From: Dr. Alan Greenspan - "Markets and the Judiciary" Sandra Day O'Connor Project Conference, October 2, 2008

"Regrettably, the notion of rights of ownership of capital and other income-earning
assets remains conflicted, especially in societies that still believe that profit seeking is not
quite moral. A key purpose of property rights, after all, is to protect assets in order to use
them to profit or personally benefit. Such rights are not supportable in a society that holds
any significant remnant of the view of property as "theft." That notion embraced by Karl
Marx rests on the presumption that gained wide acceptance in the first half of the
twentieth century that wealth created under a division of labor is produced jointly, and
hence should be owned collectively. Any rights inhering in an individual, therefore, must
be "stolen" from society as a whole. Classical economists led by Adam Smith, a
prominent figure of the Enlightenment, in contrast, developed the notion of the marginal
contribution of each individual to the production process as the basis of his or her
incomes. Implicitly, Smith's followers argued that Marx's view was inconsistent with
human nature and therefore could not explain economic development. Marx did
recognize that acquisitive human nature was not compatible with a collectivized state.
But he postulated a change of human nature fostered by communism. It took many
generations to prove him wrong. With the exception of a few diehards, none of today's
communist leaders hold to that orthodoxy."
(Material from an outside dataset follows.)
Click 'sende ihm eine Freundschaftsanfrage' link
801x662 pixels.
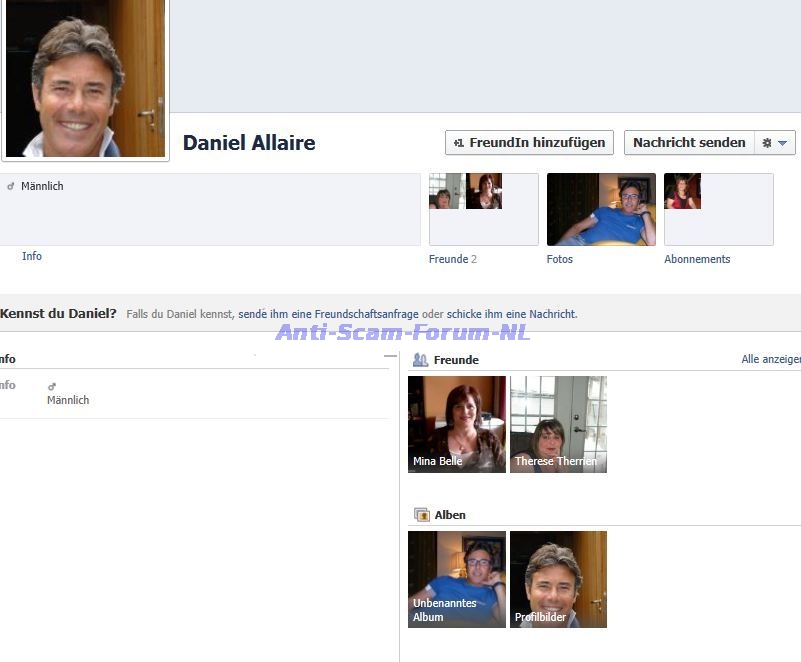click(328, 314)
http://clipsandcomment.com/wp-content/uploads/2008/10/greenspan-georgetown-october-2.pdf

Dr Greenspan is so illiterate and so exceptionally badly informed about the real world of human relations, that he attributes what Pierre-Joseph Proudhon wrote in his first polemic (1840) "Qu'est-ce que la propriété? Recherche sur le principe du droit et du gouvernement" to Marx, and completely ignores that markets cannot even exist without an equivalent amount of non-commercial activity. Greenspan furthermore obscures the whole question of the ownership, the control and the use of property. No wonder he has left the legacy of a financial mess.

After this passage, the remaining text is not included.